For this exercise, return exactly the lines of the material below that begin at the one with "Image resolution: width=2265" and stop after the one with "Task: Switch to the pyqt03.py tab".

Segment Start: EXERCISE DATA

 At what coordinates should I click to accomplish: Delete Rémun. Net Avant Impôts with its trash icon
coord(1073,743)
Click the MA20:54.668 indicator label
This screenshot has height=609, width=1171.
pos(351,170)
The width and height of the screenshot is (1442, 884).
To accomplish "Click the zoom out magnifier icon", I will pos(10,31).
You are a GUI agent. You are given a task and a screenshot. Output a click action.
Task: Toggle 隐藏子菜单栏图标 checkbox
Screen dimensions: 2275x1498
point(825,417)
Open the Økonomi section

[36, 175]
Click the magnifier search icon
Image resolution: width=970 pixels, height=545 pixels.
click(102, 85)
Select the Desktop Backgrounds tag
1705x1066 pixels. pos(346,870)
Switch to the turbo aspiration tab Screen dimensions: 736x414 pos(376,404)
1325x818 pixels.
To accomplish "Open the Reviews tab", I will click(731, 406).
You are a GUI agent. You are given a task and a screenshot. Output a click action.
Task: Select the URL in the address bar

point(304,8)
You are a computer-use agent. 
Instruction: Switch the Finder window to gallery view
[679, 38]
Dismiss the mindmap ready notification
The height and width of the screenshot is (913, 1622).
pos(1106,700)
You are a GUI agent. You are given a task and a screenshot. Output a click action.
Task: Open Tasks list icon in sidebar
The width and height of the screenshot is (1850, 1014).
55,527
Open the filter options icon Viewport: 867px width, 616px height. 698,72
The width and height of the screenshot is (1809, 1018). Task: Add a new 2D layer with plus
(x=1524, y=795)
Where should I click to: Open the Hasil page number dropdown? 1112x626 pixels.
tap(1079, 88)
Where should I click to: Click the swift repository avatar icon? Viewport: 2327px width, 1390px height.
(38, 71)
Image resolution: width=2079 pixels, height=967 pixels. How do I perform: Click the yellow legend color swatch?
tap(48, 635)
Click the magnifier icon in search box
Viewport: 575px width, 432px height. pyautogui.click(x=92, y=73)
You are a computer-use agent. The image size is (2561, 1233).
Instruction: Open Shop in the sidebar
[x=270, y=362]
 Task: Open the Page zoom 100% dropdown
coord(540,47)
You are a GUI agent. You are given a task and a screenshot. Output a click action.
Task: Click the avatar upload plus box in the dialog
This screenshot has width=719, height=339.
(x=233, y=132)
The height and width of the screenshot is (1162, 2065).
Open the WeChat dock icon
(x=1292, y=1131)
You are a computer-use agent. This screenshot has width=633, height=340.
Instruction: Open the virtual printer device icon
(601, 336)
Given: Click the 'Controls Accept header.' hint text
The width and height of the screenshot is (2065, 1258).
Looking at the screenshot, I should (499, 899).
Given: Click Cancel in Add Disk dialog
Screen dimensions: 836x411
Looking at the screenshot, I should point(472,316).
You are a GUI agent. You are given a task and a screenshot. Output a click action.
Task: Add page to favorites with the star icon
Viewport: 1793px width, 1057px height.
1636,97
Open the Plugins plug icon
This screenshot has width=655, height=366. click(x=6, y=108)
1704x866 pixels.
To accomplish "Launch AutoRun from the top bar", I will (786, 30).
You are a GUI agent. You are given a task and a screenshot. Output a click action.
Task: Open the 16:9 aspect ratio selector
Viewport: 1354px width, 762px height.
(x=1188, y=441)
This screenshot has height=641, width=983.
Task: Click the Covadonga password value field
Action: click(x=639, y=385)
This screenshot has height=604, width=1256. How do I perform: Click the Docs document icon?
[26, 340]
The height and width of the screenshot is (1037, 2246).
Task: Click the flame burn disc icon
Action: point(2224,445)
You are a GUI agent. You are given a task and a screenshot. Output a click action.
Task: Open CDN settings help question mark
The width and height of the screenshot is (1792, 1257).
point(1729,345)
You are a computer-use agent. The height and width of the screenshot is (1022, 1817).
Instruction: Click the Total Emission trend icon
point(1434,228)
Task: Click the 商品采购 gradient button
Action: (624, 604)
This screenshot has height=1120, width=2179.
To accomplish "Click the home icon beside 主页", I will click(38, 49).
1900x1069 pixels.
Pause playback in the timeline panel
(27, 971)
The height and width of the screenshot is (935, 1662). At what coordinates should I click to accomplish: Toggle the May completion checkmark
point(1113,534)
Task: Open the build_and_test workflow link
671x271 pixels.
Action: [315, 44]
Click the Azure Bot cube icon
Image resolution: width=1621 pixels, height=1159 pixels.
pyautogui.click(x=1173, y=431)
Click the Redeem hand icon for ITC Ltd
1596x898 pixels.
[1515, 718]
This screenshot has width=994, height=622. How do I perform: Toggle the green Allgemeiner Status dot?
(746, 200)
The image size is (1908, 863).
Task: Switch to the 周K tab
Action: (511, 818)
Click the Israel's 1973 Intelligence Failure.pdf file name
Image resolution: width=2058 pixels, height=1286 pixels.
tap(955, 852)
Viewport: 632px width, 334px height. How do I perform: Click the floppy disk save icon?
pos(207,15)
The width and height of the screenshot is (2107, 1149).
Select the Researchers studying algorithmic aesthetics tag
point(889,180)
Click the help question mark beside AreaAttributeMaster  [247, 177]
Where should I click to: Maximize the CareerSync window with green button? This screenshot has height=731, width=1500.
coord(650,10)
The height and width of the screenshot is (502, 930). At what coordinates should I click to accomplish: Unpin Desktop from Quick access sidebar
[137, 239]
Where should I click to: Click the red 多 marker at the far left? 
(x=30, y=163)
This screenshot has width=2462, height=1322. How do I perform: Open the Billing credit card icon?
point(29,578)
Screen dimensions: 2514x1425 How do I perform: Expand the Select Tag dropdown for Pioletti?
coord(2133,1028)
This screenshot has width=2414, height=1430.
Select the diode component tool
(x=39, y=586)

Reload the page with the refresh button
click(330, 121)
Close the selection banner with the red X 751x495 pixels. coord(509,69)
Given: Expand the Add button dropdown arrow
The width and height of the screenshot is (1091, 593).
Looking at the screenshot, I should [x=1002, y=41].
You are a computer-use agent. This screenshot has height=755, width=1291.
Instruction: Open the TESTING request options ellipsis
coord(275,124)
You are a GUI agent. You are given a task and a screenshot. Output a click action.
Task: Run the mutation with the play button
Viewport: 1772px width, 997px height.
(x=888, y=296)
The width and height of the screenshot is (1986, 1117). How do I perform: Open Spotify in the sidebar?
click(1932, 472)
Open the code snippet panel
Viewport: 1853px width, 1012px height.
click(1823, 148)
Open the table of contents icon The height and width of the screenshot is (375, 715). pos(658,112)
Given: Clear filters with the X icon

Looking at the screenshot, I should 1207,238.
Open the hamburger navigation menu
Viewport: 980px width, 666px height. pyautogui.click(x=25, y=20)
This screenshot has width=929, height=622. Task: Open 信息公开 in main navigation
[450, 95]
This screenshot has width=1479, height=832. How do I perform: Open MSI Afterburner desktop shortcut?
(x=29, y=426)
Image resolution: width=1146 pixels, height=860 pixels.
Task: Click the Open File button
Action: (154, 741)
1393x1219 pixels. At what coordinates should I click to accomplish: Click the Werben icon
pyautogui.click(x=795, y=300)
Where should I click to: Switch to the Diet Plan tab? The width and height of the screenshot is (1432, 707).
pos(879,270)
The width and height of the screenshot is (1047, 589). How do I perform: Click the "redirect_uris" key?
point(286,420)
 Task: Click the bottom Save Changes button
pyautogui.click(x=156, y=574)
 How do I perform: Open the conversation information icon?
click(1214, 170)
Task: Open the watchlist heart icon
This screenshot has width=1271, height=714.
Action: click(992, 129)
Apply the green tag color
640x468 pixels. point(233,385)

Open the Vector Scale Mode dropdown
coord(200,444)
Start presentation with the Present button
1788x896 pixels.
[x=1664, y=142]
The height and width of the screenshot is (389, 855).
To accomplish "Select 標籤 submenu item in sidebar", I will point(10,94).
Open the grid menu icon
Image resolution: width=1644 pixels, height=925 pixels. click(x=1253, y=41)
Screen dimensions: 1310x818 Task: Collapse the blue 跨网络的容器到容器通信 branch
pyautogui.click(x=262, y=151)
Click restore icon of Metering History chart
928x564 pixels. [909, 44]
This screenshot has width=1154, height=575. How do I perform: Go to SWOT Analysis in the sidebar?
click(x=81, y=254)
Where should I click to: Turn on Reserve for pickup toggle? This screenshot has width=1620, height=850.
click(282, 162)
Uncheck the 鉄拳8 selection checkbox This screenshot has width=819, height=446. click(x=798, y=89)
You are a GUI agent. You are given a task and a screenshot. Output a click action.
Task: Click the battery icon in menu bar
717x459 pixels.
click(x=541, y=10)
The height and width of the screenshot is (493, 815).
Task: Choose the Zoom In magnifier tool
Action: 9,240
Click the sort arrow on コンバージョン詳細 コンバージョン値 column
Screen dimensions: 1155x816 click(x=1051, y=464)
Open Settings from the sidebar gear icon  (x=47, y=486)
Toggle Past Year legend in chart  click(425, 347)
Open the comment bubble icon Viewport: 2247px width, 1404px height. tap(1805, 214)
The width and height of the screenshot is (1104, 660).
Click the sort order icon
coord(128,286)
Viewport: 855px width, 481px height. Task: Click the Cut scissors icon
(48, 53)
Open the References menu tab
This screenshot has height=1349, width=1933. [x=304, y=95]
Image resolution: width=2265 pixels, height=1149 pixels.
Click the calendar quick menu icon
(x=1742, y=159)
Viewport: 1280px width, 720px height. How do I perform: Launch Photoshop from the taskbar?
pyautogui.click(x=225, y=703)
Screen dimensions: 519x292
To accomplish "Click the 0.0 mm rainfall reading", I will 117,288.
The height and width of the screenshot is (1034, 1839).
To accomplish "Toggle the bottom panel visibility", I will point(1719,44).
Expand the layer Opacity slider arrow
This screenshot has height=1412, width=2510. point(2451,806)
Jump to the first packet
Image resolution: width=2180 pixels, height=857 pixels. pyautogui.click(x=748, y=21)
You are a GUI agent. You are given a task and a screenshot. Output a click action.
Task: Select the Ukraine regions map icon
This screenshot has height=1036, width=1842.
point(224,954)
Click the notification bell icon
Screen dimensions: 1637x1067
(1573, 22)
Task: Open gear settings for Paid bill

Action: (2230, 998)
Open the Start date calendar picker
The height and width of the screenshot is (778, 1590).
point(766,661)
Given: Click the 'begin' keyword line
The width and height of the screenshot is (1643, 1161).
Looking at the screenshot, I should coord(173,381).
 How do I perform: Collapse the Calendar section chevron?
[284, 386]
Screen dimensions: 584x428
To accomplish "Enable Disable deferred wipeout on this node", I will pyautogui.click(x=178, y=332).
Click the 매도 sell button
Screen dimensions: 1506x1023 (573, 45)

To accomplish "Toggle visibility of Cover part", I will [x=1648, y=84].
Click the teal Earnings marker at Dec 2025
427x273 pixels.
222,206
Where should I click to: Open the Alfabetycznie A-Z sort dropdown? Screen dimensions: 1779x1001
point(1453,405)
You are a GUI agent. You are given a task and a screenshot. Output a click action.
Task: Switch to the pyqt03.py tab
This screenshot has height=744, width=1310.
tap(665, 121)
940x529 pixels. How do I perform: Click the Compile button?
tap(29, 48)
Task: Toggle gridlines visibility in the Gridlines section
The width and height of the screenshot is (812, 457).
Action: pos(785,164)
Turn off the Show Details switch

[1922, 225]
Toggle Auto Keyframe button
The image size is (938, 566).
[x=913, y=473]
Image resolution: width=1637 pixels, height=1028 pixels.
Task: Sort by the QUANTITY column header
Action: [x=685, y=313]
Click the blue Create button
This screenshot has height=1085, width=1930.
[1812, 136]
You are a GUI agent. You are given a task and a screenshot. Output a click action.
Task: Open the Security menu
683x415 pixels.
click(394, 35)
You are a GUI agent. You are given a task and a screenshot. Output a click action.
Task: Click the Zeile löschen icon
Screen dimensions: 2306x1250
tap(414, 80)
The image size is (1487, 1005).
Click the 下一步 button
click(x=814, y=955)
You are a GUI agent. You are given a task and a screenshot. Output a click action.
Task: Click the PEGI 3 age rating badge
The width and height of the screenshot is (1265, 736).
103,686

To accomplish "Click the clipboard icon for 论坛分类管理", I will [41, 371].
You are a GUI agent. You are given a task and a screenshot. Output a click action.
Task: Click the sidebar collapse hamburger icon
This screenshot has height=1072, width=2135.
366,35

Segment End: EXERCISE DATA

◆ **RESPONSE TO THE TASK**:
Image resolution: width=2265 pixels, height=1149 pixels.
Click the calendar quick menu icon
(x=1742, y=159)
Viewport: 1280px width, 720px height. How do I perform: Launch Photoshop from the taskbar?
pyautogui.click(x=225, y=703)
Screen dimensions: 519x292
To accomplish "Click the 0.0 mm rainfall reading", I will 117,288.
The height and width of the screenshot is (1034, 1839).
To accomplish "Toggle the bottom panel visibility", I will point(1719,44).
Expand the layer Opacity slider arrow
This screenshot has height=1412, width=2510. point(2451,806)
Jump to the first packet
Image resolution: width=2180 pixels, height=857 pixels. pyautogui.click(x=748, y=21)
You are a GUI agent. You are given a task and a screenshot. Output a click action.
Task: Select the Ukraine regions map icon
This screenshot has height=1036, width=1842.
point(224,954)
Click the notification bell icon
Screen dimensions: 1637x1067
(1573, 22)
Task: Open gear settings for Paid bill

Action: (2230, 998)
Open the Start date calendar picker
The height and width of the screenshot is (778, 1590).
point(766,661)
Given: Click the 'begin' keyword line
The width and height of the screenshot is (1643, 1161).
Looking at the screenshot, I should coord(173,381).
 How do I perform: Collapse the Calendar section chevron?
[284, 386]
Screen dimensions: 584x428
To accomplish "Enable Disable deferred wipeout on this node", I will pyautogui.click(x=178, y=332).
Click the 매도 sell button
Screen dimensions: 1506x1023 (573, 45)

To accomplish "Toggle visibility of Cover part", I will [x=1648, y=84].
Click the teal Earnings marker at Dec 2025
427x273 pixels.
222,206
Where should I click to: Open the Alfabetycznie A-Z sort dropdown? Screen dimensions: 1779x1001
point(1453,405)
You are a GUI agent. You are given a task and a screenshot. Output a click action.
Task: Switch to the pyqt03.py tab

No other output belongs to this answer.